The official spec says:
http://www.w3.org/TR/html401/intro/sgmltut.html#h-3.2.4
“the comment close delimiter (“--”)”
“A common error is to include a string of hyphens (“---”) within a comment. Authors should avoid putting two or more adjacent hyphens inside comments.”
Mike Cherim responds:
Posted: March 24th, 2006 at 9:35 pm →
Thanks Thomas. It is true, but the weird thing in this case was I only had a single hyphen in the comment and the opening and closing was done properly. What’s even stranger was (due to globally included files) it was done exactly the same way on every page, yet that was the only page it showed up on according to Virginia, even that page’s appending pages were okay. Yet, removing the two hyphens, one in one comment and one in another, but both on the same page, seemed to fix it. It has got to be the most nonsensical things I ever seen.
James Cram responds:
Posted: March 25th, 2006 at 2:23 pm →
Strange indeed… I believe Safari’s handling of hyphens in comments was changed in order for it to pass the Acid 2 Test so I guess this bug got introduced then.
Robert Wellock responds:
Posted: April 21st, 2006 at 5:29 am →
I know I am late to this but is not a bug as such other than probably displaying the dashes. I was surprised you managed to make that mistake of using — inside comments quite a lot of beginners do that for odd reasons. http://www.howtocreate.co.uk/SGMLComments.html
Mike Cherim responds:
Posted: April 21st, 2006 at 8:26 am →
I didn’t make that n00b mistake, Robert. This is what I had:
<!-- This is comment one - with a single dash in it -->
And also on the same page I had this:
<!-- This is comment two - also with a single dash in it -->
This isn’t normally a problem, and it wasn’t on other pages with the same exact mark-up (global includes were used). And this isn’t listed on the reference you gave and problem causing.
Robert Wellock responds:
Posted: April 25th, 2006 at 7:21 am →
I must have though you meant nested comments, or consecutive dashes to begin with or one not surrounded by text. As obviously they’d fail well-formedness anyway.
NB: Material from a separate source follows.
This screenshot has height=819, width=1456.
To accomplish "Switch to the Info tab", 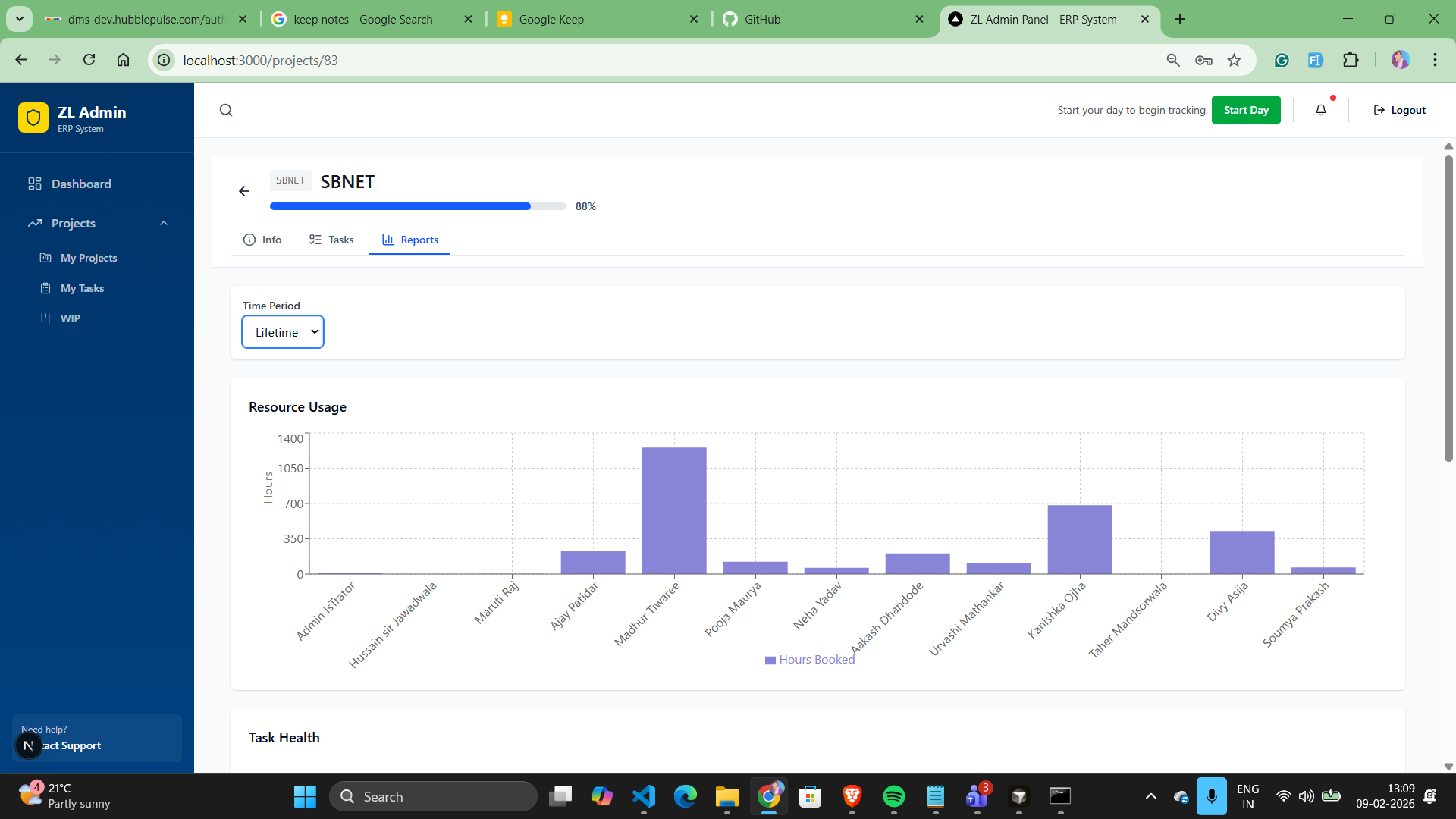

Though if they were two separate independent instances containing only one single dash between characters, i.e. then it is a bug assuming other script isn’t triggering it.
Mike Cherim responds:
Posted: April 26th, 2006 at 11:45 pm →
Yeah, it’s pretty bizarre. Content excluded, that page, the Showcase Page, and the Home Page are identical, most of the files in fact are shared, and the same script is being run. It really stumped all of us because it’s one of those things we say that ain’t right to.